At this point they have been dating more than a year...but perhaps not more than a year and a half. I'm not entirely sure of the timeline because he has (mercifully) stopped asking me for advice on every little thing. Don't get me wrong, I appreciated that he felt safe enough to ask for advice...and I wanted him to be successful at another relationship.

Quote:
are you happy with jeff? if the answer is yes, then what difference will a bit of paper, or an egagement ring make? Mrs P. is always asking why we're not getting engaged yet. and i keep telling her that i take marriage seriously. if we're together for 5 years, then get engaged, or get engaged now, and married in 5 years, what is the difference?
Yes, we are pretty happy together. And I will have to respectfully disagree with your 'what's the difference' observation. To me, there is a difference. I don't necessarily buy into the fairytale crap...but it's more a level of respect and a whole host of other complicated things that are tied to the instituation of marriage. I do take it seriously as well.
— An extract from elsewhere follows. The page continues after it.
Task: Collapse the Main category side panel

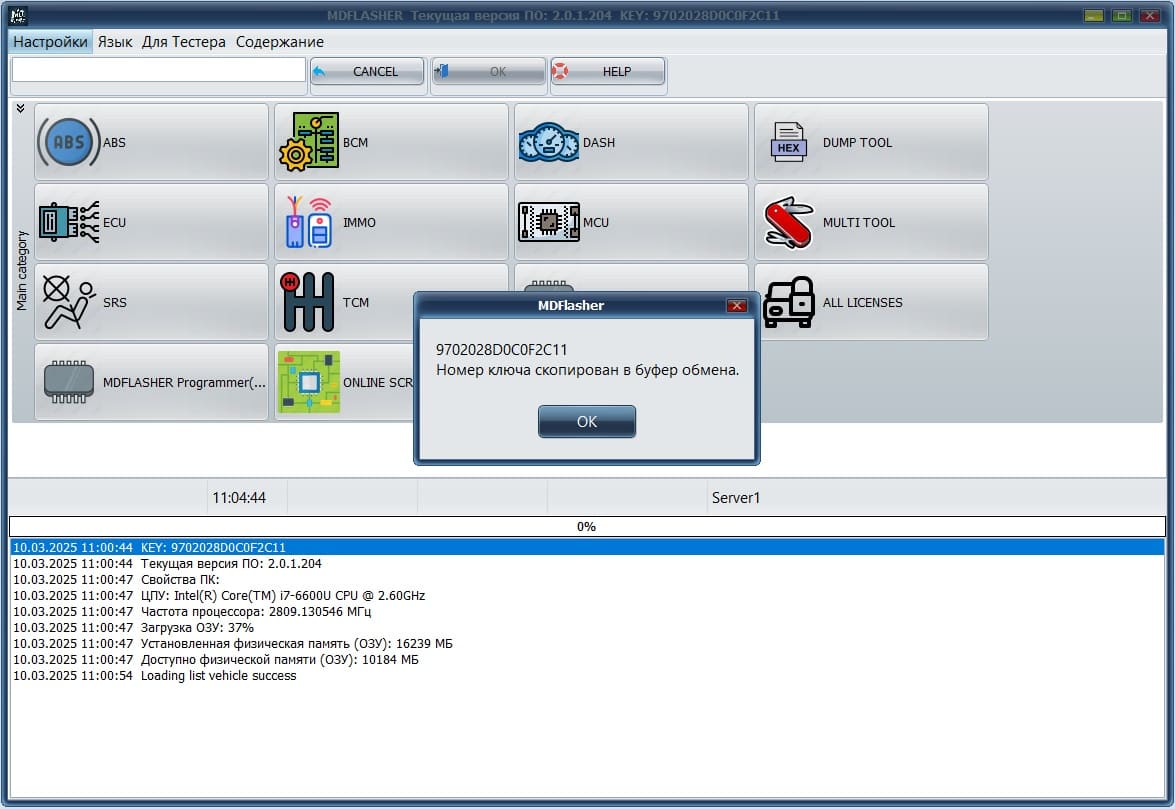Action: pyautogui.click(x=20, y=109)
This is going to sound horrible...but I just got out of bed 15 min ago and I can't think of a better way to explain it, so I apologize in advance if it doesn't come out quite right. If you spend 3, 5, or 10 years in a relationship with someone with whom you are matrimonially mismatched...as in it is something that the one partner desires to happen and something the other doesn't place a priority on (I don't mean to imply here that it's not something that isn't taken seriously, just that the other person doesn't place as high a priority on actually doing it and it is assuming that all is going well in the relationship)...then I think it can lead to problems. Regardless of how great the relationship is, after years of being with someone that either has marriage lower on the priority list for whatever reason (want to make sure they are 'sure', more of a been there done that attitude, or they've been burned in the past)...I think it can lead into resentment, I'm good enough to fold his shirts, and fuck...but not good enough to marry...or regret/lament over potential missed opportunities with someone they might be more matrimonially matched with.
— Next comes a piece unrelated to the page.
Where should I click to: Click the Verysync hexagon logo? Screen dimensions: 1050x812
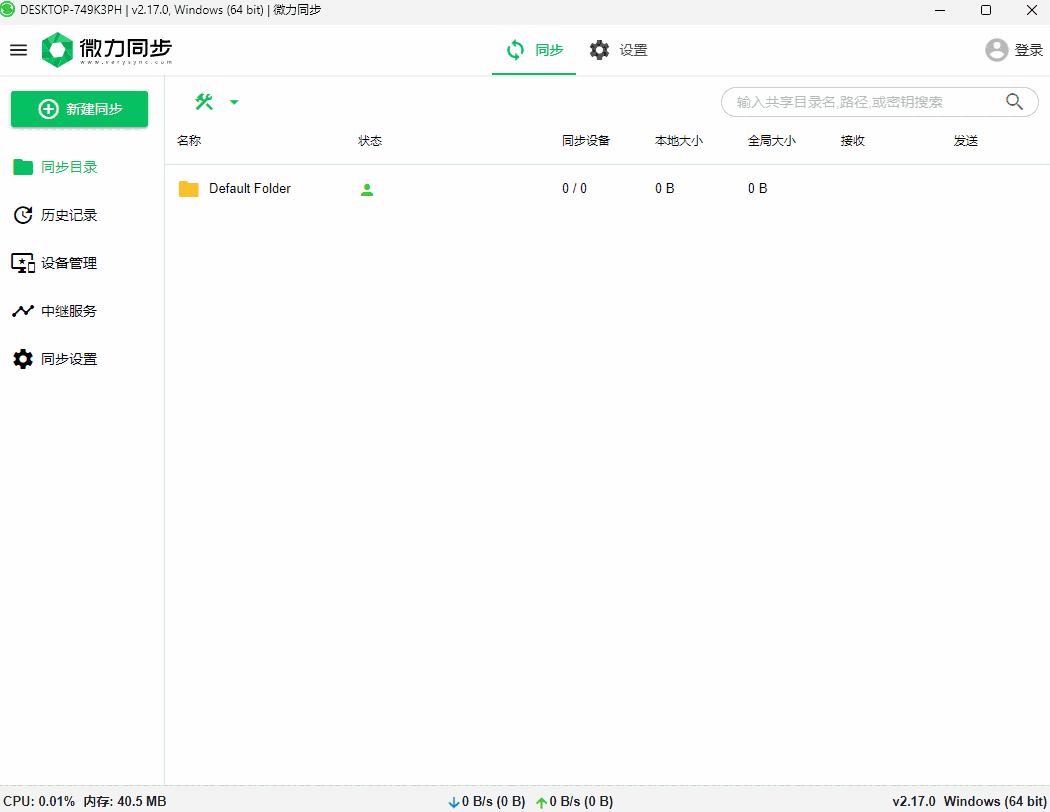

And perhaps it's just semantics...but I do correct people that just assume that Jeff is my husband. I am not Mrs. anything right now. I'm not ugly about it...but particuarly in a swing situation, I don't want people to feel like they've been hoodwinked in the slightest sense so if they ask about my husband...I respond with 'my boyfriend' or 'my SO'.

Quote:
speeding up the process just to get some numbers the same smacks of immaturity, or a tthe least, no real regard for the enormity of the step of getting married.
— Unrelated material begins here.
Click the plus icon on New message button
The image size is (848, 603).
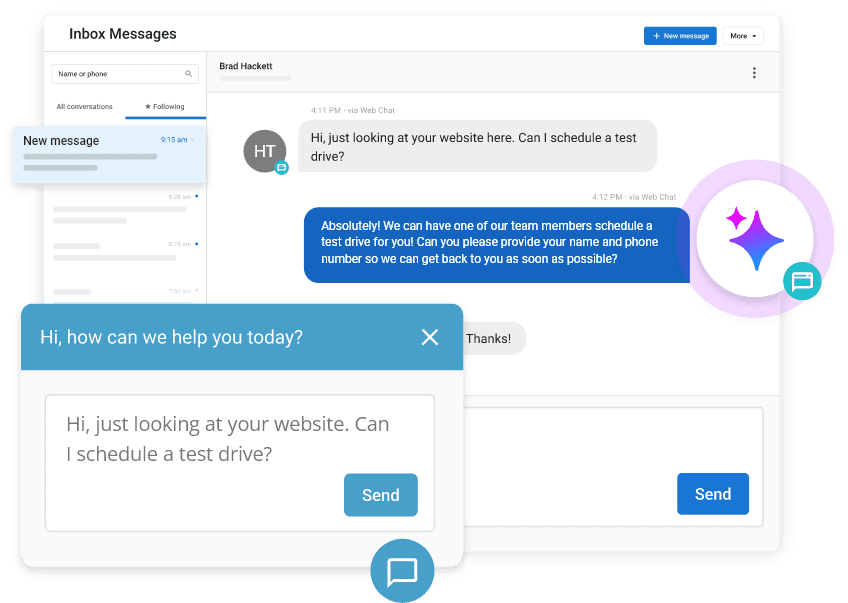[657, 35]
Well...they have both been married before, so I'm not sure if its a total disregard for the enormity of getting married. But, then again I was left scratching my head over the fuss to get married on 7/7/07...I mean, if you think all 7s will make you luckier...well...I just don't get it. Plus, my ex and I were married in September...so perhaps he's just a little superstitious of getting married again in that month.